Work to complete: Copy every one of the entries that follow, reproducing each line without any changes.

Records to process:
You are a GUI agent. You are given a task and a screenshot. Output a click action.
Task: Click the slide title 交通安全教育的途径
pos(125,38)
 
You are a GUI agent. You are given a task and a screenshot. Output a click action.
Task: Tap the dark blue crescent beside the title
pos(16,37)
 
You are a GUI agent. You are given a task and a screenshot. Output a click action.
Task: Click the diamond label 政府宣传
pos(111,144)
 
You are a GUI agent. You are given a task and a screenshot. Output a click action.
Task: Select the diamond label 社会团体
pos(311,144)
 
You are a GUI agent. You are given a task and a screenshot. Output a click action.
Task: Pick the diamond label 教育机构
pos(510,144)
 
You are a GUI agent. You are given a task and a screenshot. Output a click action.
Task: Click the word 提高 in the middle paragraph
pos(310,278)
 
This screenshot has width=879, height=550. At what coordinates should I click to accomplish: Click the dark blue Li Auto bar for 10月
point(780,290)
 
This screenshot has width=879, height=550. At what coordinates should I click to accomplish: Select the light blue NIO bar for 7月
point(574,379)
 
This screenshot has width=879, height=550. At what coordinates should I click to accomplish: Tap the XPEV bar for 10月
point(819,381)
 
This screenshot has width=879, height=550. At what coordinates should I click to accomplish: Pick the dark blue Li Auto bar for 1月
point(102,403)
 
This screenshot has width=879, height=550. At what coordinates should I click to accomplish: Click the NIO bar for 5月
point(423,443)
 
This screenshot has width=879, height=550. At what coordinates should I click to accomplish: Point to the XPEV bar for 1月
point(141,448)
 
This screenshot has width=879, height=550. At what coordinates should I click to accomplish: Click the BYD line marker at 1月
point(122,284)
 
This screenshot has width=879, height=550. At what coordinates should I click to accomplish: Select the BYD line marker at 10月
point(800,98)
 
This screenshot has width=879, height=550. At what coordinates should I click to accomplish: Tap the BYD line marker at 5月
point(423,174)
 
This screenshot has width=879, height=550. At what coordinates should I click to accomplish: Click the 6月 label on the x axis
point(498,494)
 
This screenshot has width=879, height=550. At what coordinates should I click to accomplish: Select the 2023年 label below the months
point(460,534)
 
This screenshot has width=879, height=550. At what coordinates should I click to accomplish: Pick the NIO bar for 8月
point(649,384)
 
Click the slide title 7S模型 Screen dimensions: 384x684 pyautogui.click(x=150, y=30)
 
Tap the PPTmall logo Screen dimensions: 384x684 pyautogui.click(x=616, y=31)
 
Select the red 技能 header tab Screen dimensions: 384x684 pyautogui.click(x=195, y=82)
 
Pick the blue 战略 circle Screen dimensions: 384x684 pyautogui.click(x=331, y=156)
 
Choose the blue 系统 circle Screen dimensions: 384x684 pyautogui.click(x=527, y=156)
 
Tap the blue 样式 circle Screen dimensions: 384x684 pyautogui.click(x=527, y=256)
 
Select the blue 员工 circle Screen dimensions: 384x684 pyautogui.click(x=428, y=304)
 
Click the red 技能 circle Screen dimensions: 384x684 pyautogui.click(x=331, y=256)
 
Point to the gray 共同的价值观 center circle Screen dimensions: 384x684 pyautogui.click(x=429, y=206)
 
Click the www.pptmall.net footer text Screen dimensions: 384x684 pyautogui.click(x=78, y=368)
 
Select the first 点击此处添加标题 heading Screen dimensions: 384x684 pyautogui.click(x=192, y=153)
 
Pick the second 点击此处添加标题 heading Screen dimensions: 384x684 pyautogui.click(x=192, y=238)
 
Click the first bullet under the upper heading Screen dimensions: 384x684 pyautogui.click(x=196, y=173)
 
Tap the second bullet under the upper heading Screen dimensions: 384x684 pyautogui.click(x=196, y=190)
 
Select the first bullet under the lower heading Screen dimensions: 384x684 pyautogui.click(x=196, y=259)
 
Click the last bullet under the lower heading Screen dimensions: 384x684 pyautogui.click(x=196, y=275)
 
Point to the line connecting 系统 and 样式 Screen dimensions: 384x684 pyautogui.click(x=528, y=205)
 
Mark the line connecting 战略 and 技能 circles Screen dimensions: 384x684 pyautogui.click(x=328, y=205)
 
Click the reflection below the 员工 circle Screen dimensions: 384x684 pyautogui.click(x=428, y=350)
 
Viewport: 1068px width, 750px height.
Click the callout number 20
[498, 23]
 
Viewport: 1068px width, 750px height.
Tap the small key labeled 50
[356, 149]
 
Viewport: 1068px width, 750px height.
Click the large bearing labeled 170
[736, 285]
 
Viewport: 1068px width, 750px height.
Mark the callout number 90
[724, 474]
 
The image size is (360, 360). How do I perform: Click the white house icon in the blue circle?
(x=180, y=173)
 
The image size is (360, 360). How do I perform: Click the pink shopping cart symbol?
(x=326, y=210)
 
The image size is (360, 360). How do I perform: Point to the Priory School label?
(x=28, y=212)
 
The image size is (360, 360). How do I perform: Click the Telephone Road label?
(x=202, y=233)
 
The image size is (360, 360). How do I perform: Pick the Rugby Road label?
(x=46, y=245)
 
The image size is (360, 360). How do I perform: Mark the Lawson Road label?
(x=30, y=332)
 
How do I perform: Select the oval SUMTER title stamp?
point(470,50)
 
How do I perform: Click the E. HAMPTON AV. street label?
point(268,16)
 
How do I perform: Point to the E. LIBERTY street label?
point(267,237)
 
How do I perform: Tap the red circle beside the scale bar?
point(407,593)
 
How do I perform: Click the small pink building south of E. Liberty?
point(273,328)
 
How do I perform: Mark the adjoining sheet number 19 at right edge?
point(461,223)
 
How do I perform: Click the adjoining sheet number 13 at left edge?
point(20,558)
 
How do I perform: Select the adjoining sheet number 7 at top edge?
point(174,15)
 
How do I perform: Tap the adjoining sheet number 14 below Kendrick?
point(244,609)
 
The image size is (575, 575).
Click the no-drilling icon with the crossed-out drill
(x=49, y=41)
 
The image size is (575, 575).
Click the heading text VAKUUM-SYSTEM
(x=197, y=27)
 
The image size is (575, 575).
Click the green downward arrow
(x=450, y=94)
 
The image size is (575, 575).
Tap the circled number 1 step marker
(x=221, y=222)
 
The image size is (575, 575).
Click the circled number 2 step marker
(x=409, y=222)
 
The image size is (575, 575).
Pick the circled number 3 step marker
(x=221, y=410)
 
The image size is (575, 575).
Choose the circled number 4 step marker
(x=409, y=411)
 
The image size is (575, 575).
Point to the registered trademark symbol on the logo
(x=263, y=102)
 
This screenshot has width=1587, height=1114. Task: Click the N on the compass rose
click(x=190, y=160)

The result:
You are a GUI agent. You are given a task and a screenshot. Output a click action.
Task: Click the slide title 交通安全教育的途径
pos(125,38)
 
You are a GUI agent. You are given a task and a screenshot. Output a click action.
Task: Tap the dark blue crescent beside the title
pos(16,37)
 
You are a GUI agent. You are given a task and a screenshot. Output a click action.
Task: Click the diamond label 政府宣传
pos(111,144)
 
You are a GUI agent. You are given a task and a screenshot. Output a click action.
Task: Select the diamond label 社会团体
pos(311,144)
 
You are a GUI agent. You are given a task and a screenshot. Output a click action.
Task: Pick the diamond label 教育机构
pos(510,144)
 
You are a GUI agent. You are given a task and a screenshot. Output a click action.
Task: Click the word 提高 in the middle paragraph
pos(310,278)
 
This screenshot has width=879, height=550. At what coordinates should I click to accomplish: Click the dark blue Li Auto bar for 10月
point(780,290)
 
This screenshot has width=879, height=550. At what coordinates should I click to accomplish: Select the light blue NIO bar for 7月
point(574,379)
 
This screenshot has width=879, height=550. At what coordinates should I click to accomplish: Tap the XPEV bar for 10月
point(819,381)
 
This screenshot has width=879, height=550. At what coordinates should I click to accomplish: Pick the dark blue Li Auto bar for 1月
point(102,403)
 
This screenshot has width=879, height=550. At what coordinates should I click to accomplish: Click the NIO bar for 5月
point(423,443)
 
This screenshot has width=879, height=550. At what coordinates should I click to accomplish: Point to the XPEV bar for 1月
point(141,448)
 
This screenshot has width=879, height=550. At what coordinates should I click to accomplish: Click the BYD line marker at 1月
point(122,284)
 
This screenshot has width=879, height=550. At what coordinates should I click to accomplish: Select the BYD line marker at 10月
point(800,98)
 
This screenshot has width=879, height=550. At what coordinates should I click to accomplish: Tap the BYD line marker at 5月
point(423,174)
 
This screenshot has width=879, height=550. At what coordinates should I click to accomplish: Click the 6月 label on the x axis
point(498,494)
 
This screenshot has width=879, height=550. At what coordinates should I click to accomplish: Select the 2023年 label below the months
point(460,534)
 
This screenshot has width=879, height=550. At what coordinates should I click to accomplish: Pick the NIO bar for 8月
point(649,384)
 
Click the slide title 7S模型 Screen dimensions: 384x684 pyautogui.click(x=150, y=30)
 
Tap the PPTmall logo Screen dimensions: 384x684 pyautogui.click(x=616, y=31)
 
Select the red 技能 header tab Screen dimensions: 384x684 pyautogui.click(x=195, y=82)
 
Pick the blue 战略 circle Screen dimensions: 384x684 pyautogui.click(x=331, y=156)
 
Choose the blue 系统 circle Screen dimensions: 384x684 pyautogui.click(x=527, y=156)
 
Tap the blue 样式 circle Screen dimensions: 384x684 pyautogui.click(x=527, y=256)
 
Select the blue 员工 circle Screen dimensions: 384x684 pyautogui.click(x=428, y=304)
 
Click the red 技能 circle Screen dimensions: 384x684 pyautogui.click(x=331, y=256)
 
Point to the gray 共同的价值观 center circle Screen dimensions: 384x684 pyautogui.click(x=429, y=206)
 
Click the www.pptmall.net footer text Screen dimensions: 384x684 pyautogui.click(x=78, y=368)
 
Select the first 点击此处添加标题 heading Screen dimensions: 384x684 pyautogui.click(x=192, y=153)
 
Pick the second 点击此处添加标题 heading Screen dimensions: 384x684 pyautogui.click(x=192, y=238)
 
Click the first bullet under the upper heading Screen dimensions: 384x684 pyautogui.click(x=196, y=173)
 
Tap the second bullet under the upper heading Screen dimensions: 384x684 pyautogui.click(x=196, y=190)
 
Select the first bullet under the lower heading Screen dimensions: 384x684 pyautogui.click(x=196, y=259)
 
Click the last bullet under the lower heading Screen dimensions: 384x684 pyautogui.click(x=196, y=275)
 
Point to the line connecting 系统 and 样式 Screen dimensions: 384x684 pyautogui.click(x=528, y=205)
 
Mark the line connecting 战略 and 技能 circles Screen dimensions: 384x684 pyautogui.click(x=328, y=205)
 
Click the reflection below the 员工 circle Screen dimensions: 384x684 pyautogui.click(x=428, y=350)
 
Viewport: 1068px width, 750px height.
Click the callout number 20
[498, 23]
 
Viewport: 1068px width, 750px height.
Tap the small key labeled 50
[356, 149]
 
Viewport: 1068px width, 750px height.
Click the large bearing labeled 170
[736, 285]
 
Viewport: 1068px width, 750px height.
Mark the callout number 90
[724, 474]
 
The image size is (360, 360). How do I perform: Click the white house icon in the blue circle?
(x=180, y=173)
 
The image size is (360, 360). How do I perform: Click the pink shopping cart symbol?
(x=326, y=210)
 
The image size is (360, 360). How do I perform: Point to the Priory School label?
(x=28, y=212)
 
The image size is (360, 360). How do I perform: Click the Telephone Road label?
(x=202, y=233)
 
The image size is (360, 360). How do I perform: Pick the Rugby Road label?
(x=46, y=245)
 
The image size is (360, 360). How do I perform: Mark the Lawson Road label?
(x=30, y=332)
 
How do I perform: Select the oval SUMTER title stamp?
point(470,50)
 
How do I perform: Click the E. HAMPTON AV. street label?
point(268,16)
 
How do I perform: Point to the E. LIBERTY street label?
point(267,237)
 
How do I perform: Tap the red circle beside the scale bar?
point(407,593)
 
How do I perform: Click the small pink building south of E. Liberty?
point(273,328)
 
How do I perform: Mark the adjoining sheet number 19 at right edge?
point(461,223)
 
How do I perform: Click the adjoining sheet number 13 at left edge?
point(20,558)
 
How do I perform: Select the adjoining sheet number 7 at top edge?
point(174,15)
 
How do I perform: Tap the adjoining sheet number 14 below Kendrick?
point(244,609)
 
The image size is (575, 575).
Click the no-drilling icon with the crossed-out drill
(x=49, y=41)
 
The image size is (575, 575).
Click the heading text VAKUUM-SYSTEM
(x=197, y=27)
 
The image size is (575, 575).
Click the green downward arrow
(x=450, y=94)
 
The image size is (575, 575).
Tap the circled number 1 step marker
(x=221, y=222)
 
The image size is (575, 575).
Click the circled number 2 step marker
(x=409, y=222)
 
The image size is (575, 575).
Pick the circled number 3 step marker
(x=221, y=410)
 
The image size is (575, 575).
Choose the circled number 4 step marker
(x=409, y=411)
 
The image size is (575, 575).
Point to the registered trademark symbol on the logo
(x=263, y=102)
 
This screenshot has width=1587, height=1114. Task: Click the N on the compass rose
click(x=190, y=160)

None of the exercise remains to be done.